O processo de desligamento foi bruto, do nada. Foi um choque, mas era uma relação que já vinha se deteriorando por diversos motivos pessoais e outros nem tão pessoais, eram novos projetos de vida do cara que não haveria como conseguir tocando numa banda de hardcore. A mesma coisa aconteceu com o Bebê [antes de assumir os vocais da banda, ele era roadie do MDR], porém foi um desgaste horrível pra gente. O Sandro pediu pra sair, já o Bebê nós três o tiramos da banda. A banda continuaria sem ele, com outro vocalista, porém nessa mesma época o Sandro tinha se reaproximado da gente, inclusive gravando e escrevendo letras pro Merda [outra banda de Mozine e Paulista, guitarrista do MDR] no disco “Eu tenho pena dos insetos que me picam”, que eu considero como o verdadeiro primeiro passo da volta dele a banda. A partir daí ele foi convidado e acabou rolando tudo isso aí de volta.

O MDR teve uma passagem relâmpago pela Deck Disc. Quais os prós e contras de estar em um selo grande?
Os contras talvez sejam o preço do CD Carne, que é um pouco mais caro que os outros discos do Mukeka, e uma dificuldade maior em achar o disco, fora isso não vejo muitos pontos negativos. Ainda temos contrato assinado com a Deck e a qualquer motivo poderemos lançar com eles um CD, um LP ou algo assim. Da mesma forma que em pleno contrato com a Deck, fui liberado pra lançar o CD “Vila Velha 95-96”, com nossas demo tapes. Sempre tivemos uma postura independente dentro da Deck Disc, sempre continuamos sendo o Mukeka di Rato, eu gosto muito do “Carne”, das músicas, das letras e da produção do Rafael [Ramos], acho que aprendemos muito, foi legal gravar esse disco no Rio de Janeiro com ele, ver como funcionava algumas coisas lá na gravadora grande, ter alguns clips um pouco mais bem feitos etc.



Mesmo com a notoriedade do MDR, os membros da banda têm outros trabalhos, ditos “normais”. Quando é que vão viver só de música?
Nunca, já desistimos disso há muitíssimo tempo, ou se bobear nunca nem tivemos essa ideia de verdade e talvez por estarmos todos com suas vidas bem encaminhadas, pode-se dizer que quando nos predestinamos a ir tocar numa cidade ou num show, por mais que tenha cachê e uma série de exigências envolvidas, estamos indo por prazer.

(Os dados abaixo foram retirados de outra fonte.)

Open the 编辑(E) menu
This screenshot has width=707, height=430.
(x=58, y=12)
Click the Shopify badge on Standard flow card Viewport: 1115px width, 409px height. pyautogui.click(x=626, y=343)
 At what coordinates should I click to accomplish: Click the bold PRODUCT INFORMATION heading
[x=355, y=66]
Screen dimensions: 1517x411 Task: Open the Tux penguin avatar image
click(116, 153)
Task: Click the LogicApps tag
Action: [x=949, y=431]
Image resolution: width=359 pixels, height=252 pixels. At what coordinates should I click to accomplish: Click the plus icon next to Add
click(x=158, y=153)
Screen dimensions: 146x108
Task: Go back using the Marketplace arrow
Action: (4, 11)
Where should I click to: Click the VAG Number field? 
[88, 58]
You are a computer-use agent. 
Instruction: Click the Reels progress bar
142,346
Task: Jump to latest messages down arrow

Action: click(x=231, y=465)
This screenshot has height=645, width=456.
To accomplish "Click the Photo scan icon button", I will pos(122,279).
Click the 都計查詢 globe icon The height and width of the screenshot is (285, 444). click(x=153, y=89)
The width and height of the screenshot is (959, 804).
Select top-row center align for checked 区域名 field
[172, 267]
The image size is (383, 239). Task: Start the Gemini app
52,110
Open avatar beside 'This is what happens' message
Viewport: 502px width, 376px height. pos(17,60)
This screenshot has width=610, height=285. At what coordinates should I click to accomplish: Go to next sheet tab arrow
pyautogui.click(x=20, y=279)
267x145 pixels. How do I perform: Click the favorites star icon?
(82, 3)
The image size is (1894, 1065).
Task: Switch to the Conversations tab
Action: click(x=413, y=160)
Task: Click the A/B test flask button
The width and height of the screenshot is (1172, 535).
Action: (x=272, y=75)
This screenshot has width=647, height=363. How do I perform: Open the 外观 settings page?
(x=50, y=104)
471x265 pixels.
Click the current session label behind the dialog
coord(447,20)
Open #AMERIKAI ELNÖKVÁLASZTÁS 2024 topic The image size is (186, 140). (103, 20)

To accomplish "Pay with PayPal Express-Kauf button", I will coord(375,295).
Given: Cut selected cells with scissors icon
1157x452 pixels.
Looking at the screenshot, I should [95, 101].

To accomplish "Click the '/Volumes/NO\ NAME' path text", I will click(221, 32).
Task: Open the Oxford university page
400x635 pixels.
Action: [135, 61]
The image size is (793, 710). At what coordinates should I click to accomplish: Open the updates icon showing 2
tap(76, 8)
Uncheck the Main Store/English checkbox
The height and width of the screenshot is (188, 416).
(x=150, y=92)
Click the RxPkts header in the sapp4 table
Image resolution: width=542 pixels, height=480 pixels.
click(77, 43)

Mozine, além do MDR, você toca no Merda e nOs Pedrero. Por que não fazer algo comercial para sustentar as demais bandas e deixar de ficar apenas pagando o pato?
Eu também tenho outros trabalhos, dos quais eu não divulgo, mas faço produções, assessoria fonográfica pra outros artistas que não hardcore, e tenho o selo. Sou feliz demais com minhas bandas, mas muito feliz mesmo e o dia que eu for tocar algo comercial vai ser por prazer. Sei lá, vai que dá uma doidera em mim e eu faço uma banda igual Jota Quest. Por enquanto não e acho que as bandas tão ficando cada dia mais pesadas e toscas, bem feito.

Com as suas bandas você viajou o Brasil inteiro e tocaram em diversos países. Já conseguem se considerar rockstars? Suas famílias já os vêem com bons olhos?
Nossas famílias sempre nos viram com bons olhos porque somos ótimas pessoas, educadas e trabalhadoras. Eu me considero um Pobre Star.

Mesmo com a devastação causada pelos MP3s, você ainda lança discos e tudo mais. Como essa crise fonográfica chegou em seu selo e quais as estratégias que utiliza para mantê-lo vivo? Inclusive antes de sair a versão física do “Atletas de Fristo” você liberou para baixar no Trama Virtual. Não seria contraditória essa atitude, financeiramente falando?
No caso da Trama, não. Eu optei por tentar fazer as pessoas baixarem o disco num meio que vai pagar pelos downloads e não cobrar nada do público. Já deve ter no mínimo 10 blogs com os discos pra download de forma ilegal, o que posso fazer? Nada, é assim agora e sempre será. O disco vai comprar quem gosta da banda, não dá pra ficar rico vendendo CD, se vender uma prensagem já esta bom. Acho que a venda de merch casada com a venda de discos é uma das soluções. Fazer CDs em parcerias com outras gravadoras também ajuda, pois você divide os custos, fica com estoques baixos. Existem várias pequenas soluções, e a grande questão é saber que nunca mais vai ser igual nos anos 90 quando vendia 5 mil discos, agora vai vender menos, apesar de saber que mais pessoas vão ouvir.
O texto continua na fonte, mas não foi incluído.